Aku mengamati topeng itu. Hmm, mata yang kanan terlalu besar. Rasanya, aku bisa mengecilkannya. Meskipun belum jago, kalau sekadar memegang pangot, aku bisa. Aku mengamati hasil ukiranku. Wah, sepertinya, aku bisa meneruskan pekerjaan Kakek.
Ups! Tanpa sengaja, ujung pangot sedikit meleset. Bagian bawah telinga barong patah!
Jantungku langsung berdebar kencang. Tanganku gemetar. Aku memandang sekeliling. Sepi. Kuletakkan barong dan pangot. Kurapikan Supaya posisinya sama seperti sebelum aku datang. Aku berjalan tergesa-gesa ke rumah Made, lalu menghabiskan waktu sesorean di sana.

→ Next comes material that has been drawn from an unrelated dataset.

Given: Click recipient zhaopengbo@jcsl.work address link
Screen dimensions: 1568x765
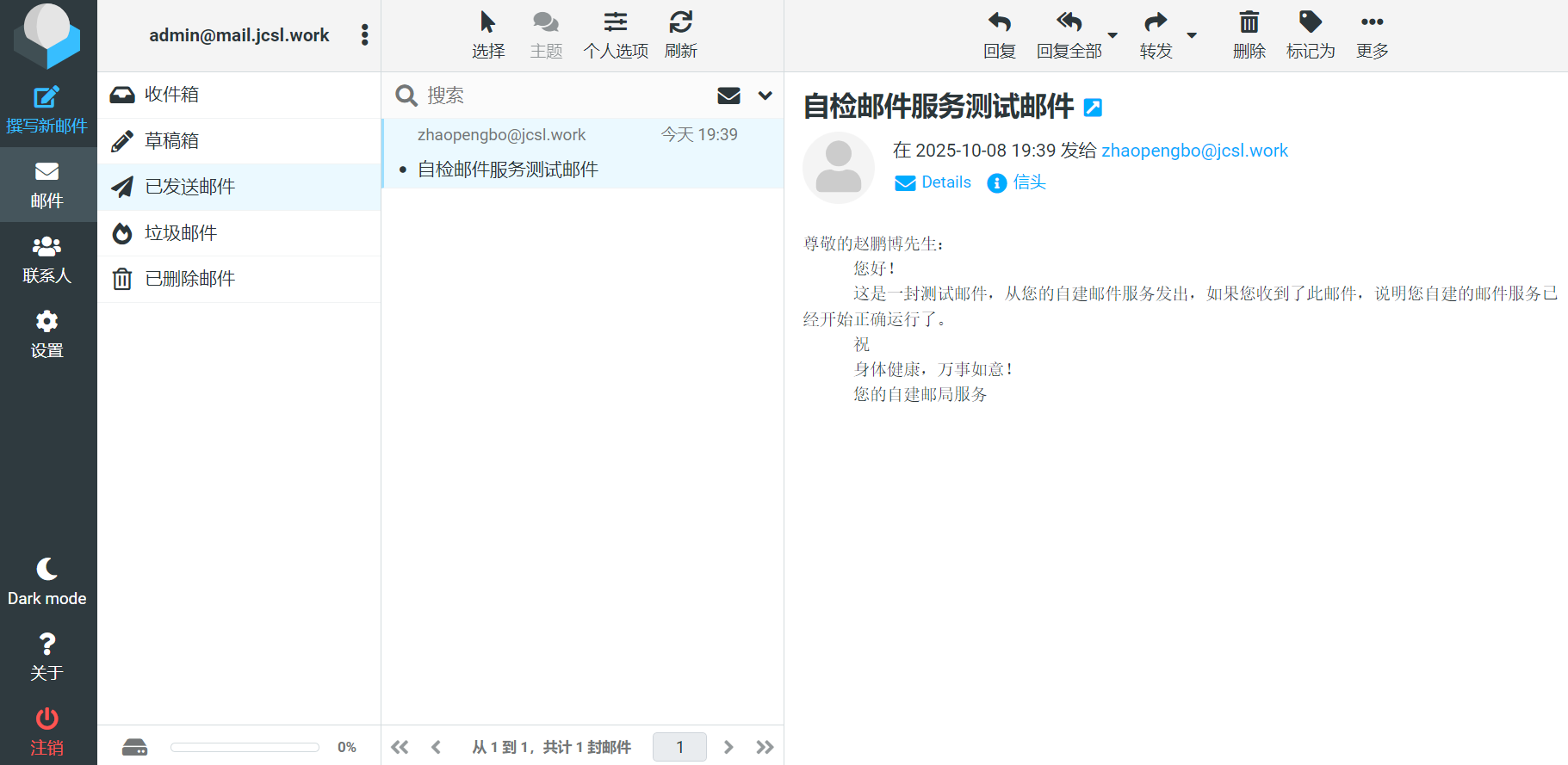Looking at the screenshot, I should pos(1194,151).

“Yance!” tegur Made. Aku tersentak.
“Kamu kenapa, sih? Dari tadi melamun terus!”
“Ngantuk!” sahutku sekenanya. Padahal, aku terbayang-bayang topeng barong Kakek. “Eh, sudah sore. Aku pulang saja.”

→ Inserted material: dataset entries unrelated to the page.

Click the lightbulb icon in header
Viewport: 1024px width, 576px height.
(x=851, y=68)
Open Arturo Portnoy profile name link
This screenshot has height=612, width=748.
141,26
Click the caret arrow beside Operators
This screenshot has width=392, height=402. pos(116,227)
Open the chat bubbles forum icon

Kakek masih asyik mengukir barong di bale bengong. Aku memilih jalan memutar untuk menghindar. Ibu kaget melihatku muncul dari pintu belakang. “Dari mana? Kakek mencarimu.”

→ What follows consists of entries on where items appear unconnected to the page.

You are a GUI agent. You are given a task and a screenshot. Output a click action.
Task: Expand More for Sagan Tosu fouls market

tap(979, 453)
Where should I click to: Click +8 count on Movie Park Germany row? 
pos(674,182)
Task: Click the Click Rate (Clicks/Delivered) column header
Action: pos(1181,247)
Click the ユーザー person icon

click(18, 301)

Deg! Jangan-jangan, Kakek tahu. Aku jadi tidak enak. Tetapi, aku juga tidak berani berterus terang.
“Nonton Barong, lalu main di rumah Made.”
Untung, Ibu tak bertanya lebih lanjut. Aman. Tetapi, aku tak berkutik ketika malamnya bertemu Kakek di ruang keluarga.
“Ke mana saja kamu?”
“Mmm … tadi, kan, ... nggg … nonton barong sama Made. Kenapa, Kek?”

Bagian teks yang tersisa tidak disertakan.